[Task inputs Boundary: Start]

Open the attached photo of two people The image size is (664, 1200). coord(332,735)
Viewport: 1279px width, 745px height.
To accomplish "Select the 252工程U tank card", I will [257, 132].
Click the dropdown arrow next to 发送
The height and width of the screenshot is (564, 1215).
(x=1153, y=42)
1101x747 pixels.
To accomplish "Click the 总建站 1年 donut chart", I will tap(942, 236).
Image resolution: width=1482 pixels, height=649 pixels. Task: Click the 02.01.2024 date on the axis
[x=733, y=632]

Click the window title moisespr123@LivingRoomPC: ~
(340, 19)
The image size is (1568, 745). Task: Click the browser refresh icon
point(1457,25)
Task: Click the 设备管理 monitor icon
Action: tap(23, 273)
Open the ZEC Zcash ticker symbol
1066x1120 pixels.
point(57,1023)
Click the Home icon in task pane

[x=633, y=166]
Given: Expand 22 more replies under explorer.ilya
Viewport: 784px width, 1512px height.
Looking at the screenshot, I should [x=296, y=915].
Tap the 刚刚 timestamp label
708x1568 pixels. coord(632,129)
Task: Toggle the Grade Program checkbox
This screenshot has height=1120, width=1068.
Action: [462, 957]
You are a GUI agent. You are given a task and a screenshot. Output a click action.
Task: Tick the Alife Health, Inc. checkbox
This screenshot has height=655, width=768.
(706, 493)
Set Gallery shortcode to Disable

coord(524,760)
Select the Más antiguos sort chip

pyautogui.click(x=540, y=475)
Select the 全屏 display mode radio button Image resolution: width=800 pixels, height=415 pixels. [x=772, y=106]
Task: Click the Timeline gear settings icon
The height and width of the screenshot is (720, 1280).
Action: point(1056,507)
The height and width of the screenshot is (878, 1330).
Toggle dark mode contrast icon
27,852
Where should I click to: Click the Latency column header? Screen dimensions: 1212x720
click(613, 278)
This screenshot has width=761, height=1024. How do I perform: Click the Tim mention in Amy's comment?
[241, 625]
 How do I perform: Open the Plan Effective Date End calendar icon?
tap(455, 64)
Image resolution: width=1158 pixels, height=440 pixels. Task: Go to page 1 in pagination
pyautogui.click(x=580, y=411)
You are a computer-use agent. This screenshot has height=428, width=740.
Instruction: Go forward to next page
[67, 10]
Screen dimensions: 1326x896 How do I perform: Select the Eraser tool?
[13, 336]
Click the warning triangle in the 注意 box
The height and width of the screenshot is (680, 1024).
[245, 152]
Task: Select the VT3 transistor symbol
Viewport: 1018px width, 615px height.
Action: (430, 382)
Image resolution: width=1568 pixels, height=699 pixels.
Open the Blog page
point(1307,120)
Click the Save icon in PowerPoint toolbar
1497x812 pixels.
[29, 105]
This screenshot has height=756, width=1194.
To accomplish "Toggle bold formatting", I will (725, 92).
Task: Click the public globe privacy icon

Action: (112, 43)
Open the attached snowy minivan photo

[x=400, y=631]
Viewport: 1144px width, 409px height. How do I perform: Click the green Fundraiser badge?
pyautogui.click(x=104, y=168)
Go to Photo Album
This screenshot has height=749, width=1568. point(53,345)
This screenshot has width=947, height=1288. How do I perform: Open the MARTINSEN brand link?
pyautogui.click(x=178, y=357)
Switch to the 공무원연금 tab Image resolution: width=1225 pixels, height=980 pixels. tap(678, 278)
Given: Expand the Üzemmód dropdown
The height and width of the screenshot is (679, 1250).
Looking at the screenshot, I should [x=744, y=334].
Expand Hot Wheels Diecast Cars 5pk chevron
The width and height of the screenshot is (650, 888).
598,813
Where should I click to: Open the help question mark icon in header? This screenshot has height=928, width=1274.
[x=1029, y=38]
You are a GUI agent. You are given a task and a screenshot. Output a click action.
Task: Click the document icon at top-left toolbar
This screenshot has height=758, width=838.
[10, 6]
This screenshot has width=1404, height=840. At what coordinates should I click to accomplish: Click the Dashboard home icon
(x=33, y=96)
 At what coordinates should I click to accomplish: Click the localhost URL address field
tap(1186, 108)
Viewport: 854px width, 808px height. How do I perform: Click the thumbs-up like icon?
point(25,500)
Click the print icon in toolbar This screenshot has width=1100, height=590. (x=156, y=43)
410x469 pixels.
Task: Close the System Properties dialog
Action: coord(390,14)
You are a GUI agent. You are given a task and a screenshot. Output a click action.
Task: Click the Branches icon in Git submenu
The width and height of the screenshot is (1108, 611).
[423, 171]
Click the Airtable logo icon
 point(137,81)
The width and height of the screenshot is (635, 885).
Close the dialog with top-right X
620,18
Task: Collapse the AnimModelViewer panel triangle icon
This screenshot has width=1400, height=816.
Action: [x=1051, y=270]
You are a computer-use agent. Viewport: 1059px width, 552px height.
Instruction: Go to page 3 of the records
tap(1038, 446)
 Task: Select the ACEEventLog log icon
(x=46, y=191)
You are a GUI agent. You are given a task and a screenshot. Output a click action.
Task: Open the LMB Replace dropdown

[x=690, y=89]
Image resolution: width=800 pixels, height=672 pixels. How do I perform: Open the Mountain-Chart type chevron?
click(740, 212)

[Task inputs Boundary: End]

◆ Instructions for the task
Copy every line of the entries in which "triangle" can be found.

◆ Written reply
Click the warning triangle in the 注意 box
Task: Collapse the AnimModelViewer panel triangle icon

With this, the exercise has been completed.